- [PASSAGE GIVEN]

□ □ □ □ □ □ □

Must distributors/formulators of chemical substances with multiple suppliers include all registration numbers in the SDS?

Distributors/formulators can truncate the registration number (omit the last four digits) of their suppliers' registration numbers in the SDS in accordance with points 1.1 and 3.2.4 of Annex II of REACH.

The first part of the registration number is the same for a given substance if the registrants have jointly submitted their registrations. Therefore, only one truncated registration number needs to be included. However, if a registrant has not registered in the context of the joint submission, this registration number is different. Therefore, all relevant (truncated) registration numbers should be mentioned in the SDS.

Must the supplier of a substance, who is both a manufacturer of the substance and a distributor of the same substance manufactured by others, mention the full registration number in the SDS, or can they use the truncated number?
In this case, manufacturers need to mention their full registration number (with the last four digits) in the SDS, because a manufacturer is not allowed to truncate it. However, being at the same time a distributor of the same substance manufactured by others, they should also indicate the truncated registration number of their suppliers whenever its first part differs from the first part of their own registration number, i.e. if one of their suppliers or they themselves have not registered in the context of the joint submission.

□ □ □ □ □ □ □

- [SHORT EXERCISE A]
Reproduce the stretch of the FAQ on registration numbers from "In this case, manufacturers" through "the joint submission.".
- [SHORT EXERCISE B]
Name every supply-chain role that the FAQ on registration numbers mentions.
- [SHORT EXERCISE C]
Answer these questions from the FAQ on registration numbers.
(i) Which points of Annex II of REACH does it cite for truncating registration numbers?
(ii) Which digits are omitted when a registration number is truncated?
(iii) What form of its own registration number must a manufacturer give in the SDS?
The material after this point comes from a different source than the FAQ on registration numbers.

- [DATASET EXTRACT]

□ □ □ □ □ □ □

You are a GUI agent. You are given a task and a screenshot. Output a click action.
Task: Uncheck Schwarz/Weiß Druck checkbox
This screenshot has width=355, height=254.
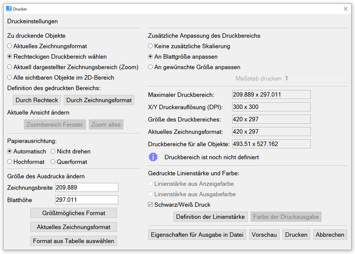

□ □ □ □ □ □ □

- [WORKED ANSWER A]
In this case, manufacturers need to mention their full registration number (with the last four digits) in the SDS, because a manufacturer is not allowed to truncate it. However, being at the same time a distributor of the same substance manufactured by others, they should also indicate the truncated registration number of their suppliers whenever its first part differs from the first part of their own registration number, i.e. if one of their suppliers or they themselves have not registered in the context of the joint submission.

- [WORKED ANSWER B]
distributors
formulators
suppliers
registrants
manufacturers

- [WORKED ANSWER C]
(i) Points 1.1 and 3.2.4.
(ii) The last four digits.
(iii) The full registration number, including the last four digits.